Fortunately for me, the college had invited Hugh Ross as a speaker for their annual lecture series in the Spring.  Ross is a Christian astrophysicist who interprets the days of Genesis as long periods of time (commonly referred to as the day-age theory of creation).  His interpretation does not allow for any macro-evolution of species into other species, instead relying on God to perform special creation at various stages of cosmic history.  It was a huge relief to me that there were other Christians who thought the Earth might be old, too.  I didn’t have to give up my faith or my new understanding of the universe.  I didn’t know much about science at that point, but it was clear to me that the Young Earth Creationism that I had believed considered a certain interpretation of Genesis as primary over scientific inquiry.  The only point of science was to prove what was already known from the Bible.  There was no discovery possible, only confirmation.  In theological terms, Young Earth Creationism treats special revelation (the Bible) as superior to natural revelation (the created universe).  Now that I’d had a personal encounter with science (not one mediated by the lens of creationism), I could no longer accept that.

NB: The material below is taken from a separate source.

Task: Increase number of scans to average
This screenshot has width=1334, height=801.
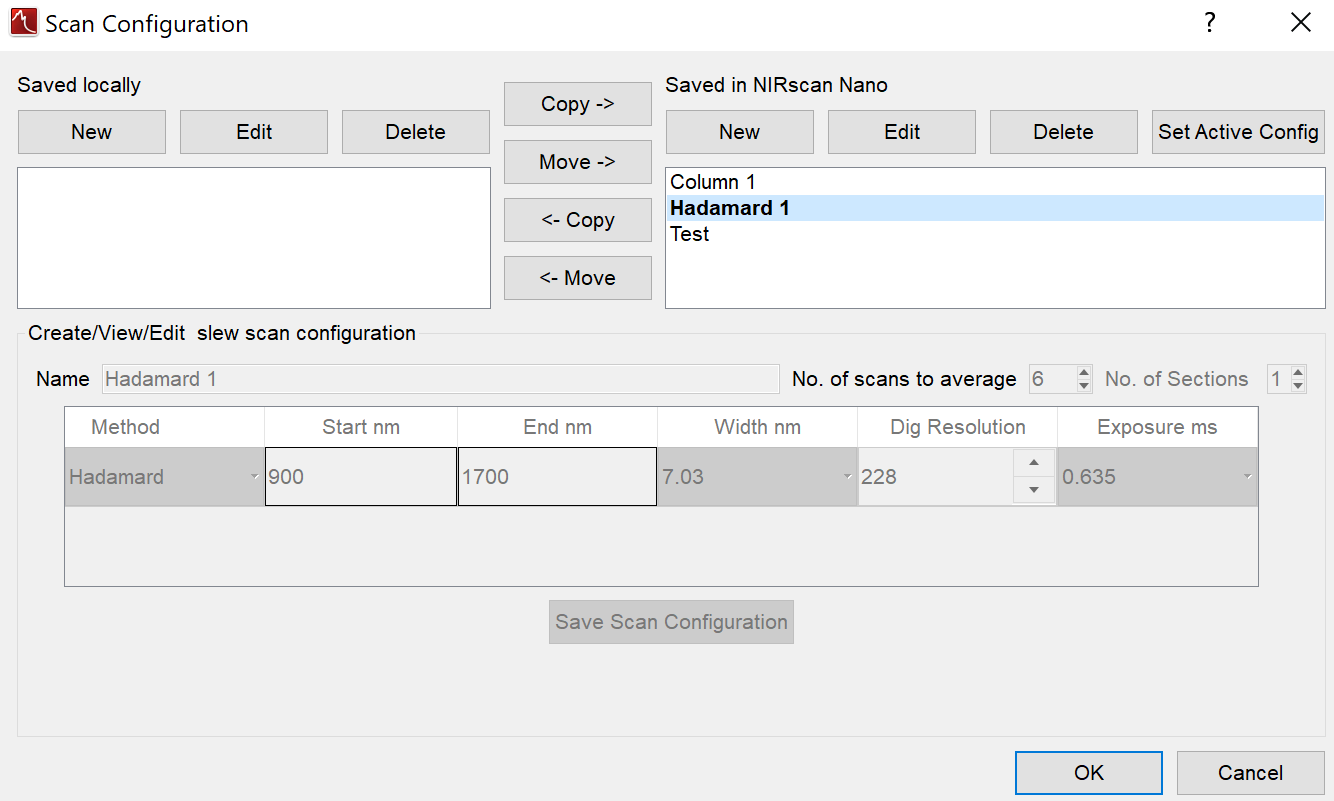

So how could I have let go of my belief in a young earth, given my fundamentalist upbringing?  I had only attended Christian schools up to this point.  I was surrounded by people who thought very similarly to me, who believed the same things I did.  Before I heard Ross, I had never had a serious discussion about the age of the Earth where it wasn’t already assumed that it was created less than 10,000 years ago.  While it was this bubble that created my confident belief in a young earth, I think that it was also this same environment that actually let me question those assumptions.  If I had gone to a public high school or a state university, I would have felt under attack for my faith.  I undoubtedly would have stood up for my beliefs in a biology class, and held onto them all the tighter because they were part of my identity.  Because my belief about the age of the earth was safe in my Christian school environment, I could question it.

A few years later while in graduate school I read Del Ratzsch’s The Battle of Beginnings and  Kenneth Miller’s Finding Darwin’s God, two books that attempt to reconcile Christianity with evolution.  I found both of them very interesting and compelling, but I wasn’t sure that I was ready to agree that God used evolution.  But I was now willing to say it was possible.  In the years since then, there wasn’t a single dramatic moment when I decided that I could accept evolution as an explanation for the diversity of species, but it gradually happened.  I suppose a change like this takes a lot of time.

I’ve only had a handful of conversations with family and friends about evolution since I became evolution-friendly, but the situation always makes me feel like the outsider, the stranger, the black sheep.  I’m no longer on the creationist team.  It’s the Bizarro-version of the creationist standing up to the evolutionist teacher and defending the faith: Now I’m the one standing up for evolution (or not saying anything). It’s pretty strange.

Evolution is a topic I’d like to return to again as I read (and reread) more.  I’d like to explore the theological implications of evolution: what does it mean for creation and humanity. But I’d also like to look at the science of it, too, as a layperson who doesn’t know much about science.